Dès la première chronique de cette série, l’auteur avait averti. Une série qu’il aurait pu nommer « Jeudi, pas tout ». Sa règle d’or était de ne pas tomber dans le nihilisme, de ne pas se complaire dans le négatif, de ne pas seulement pointer ce qui ne fonctionne pas. Il refusait de remuer le couteau dans la plaie, de désespérer le lecteur. Quand la situation est sombre, il tente de relativiser. Quand le problème est grave, il n’en parle pas ouvertement, mais suggère. Quand tout semble obscur, il s’efforce de se concentrer sur le moindre éclat de lumière.
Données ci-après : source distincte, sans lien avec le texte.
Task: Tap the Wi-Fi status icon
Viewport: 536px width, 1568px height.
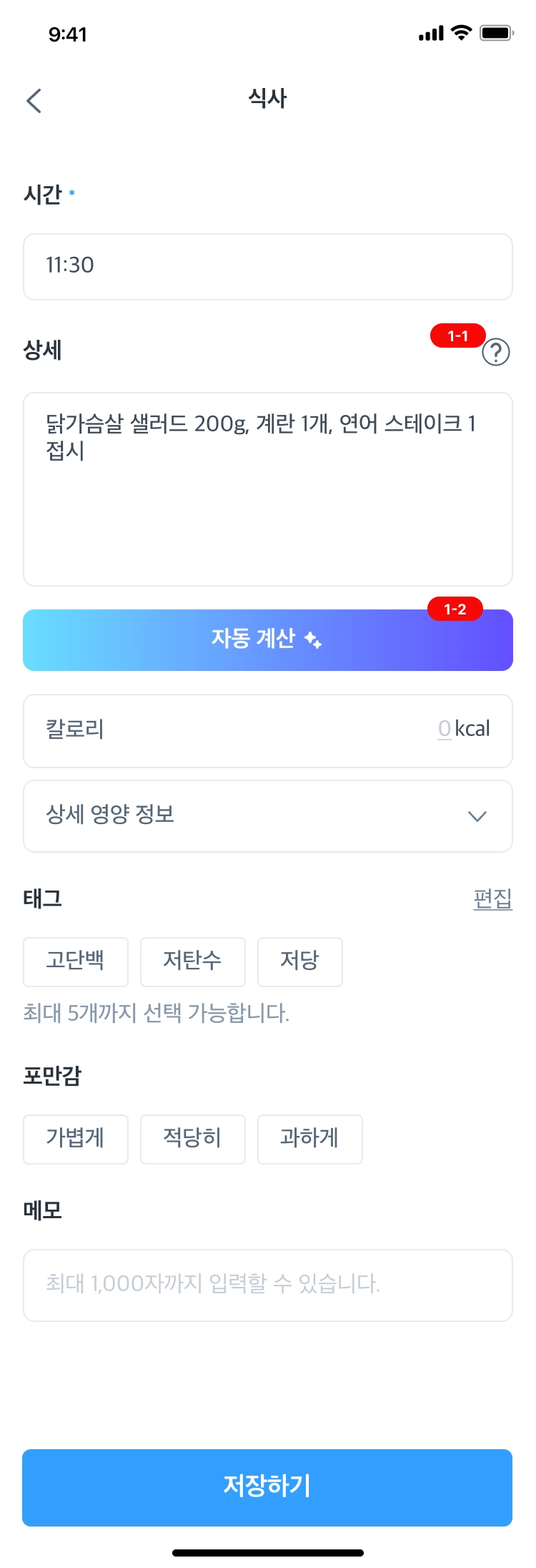Action: (462, 33)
Il n’avait pas l’intention de relater son expérience sur une aire de repos le long de l’axe autoroutier principal du pays. Il l’avait vécue, en avait souffert, avait pris des notes, avait tapé sur son clavier, mais voulait garder tout cela pour lui, comme un exutoire, comme un souvenir.

Entretemps, une machine a eu accès à ses notes. Certains mots étaient mis en relief : immondices, indifférence, mendicité, injustice. Et puis, une phrase, celle autour de laquelle il envisageait de bâtir une chronique qu’il n’aurait jamais partagée. La voici : tous ces enfants de moins de dix ans, venant des villages avoisinants de l’autoroute, aux abords d’une grande ville, qui côtoient ces voitures rutilantes, ces restes de repas, ces nantis. Ces enfants, ces invisibles, qui tendent la main, qui proposent des produits du douar, qui regardent le temps s’écouler sans eux…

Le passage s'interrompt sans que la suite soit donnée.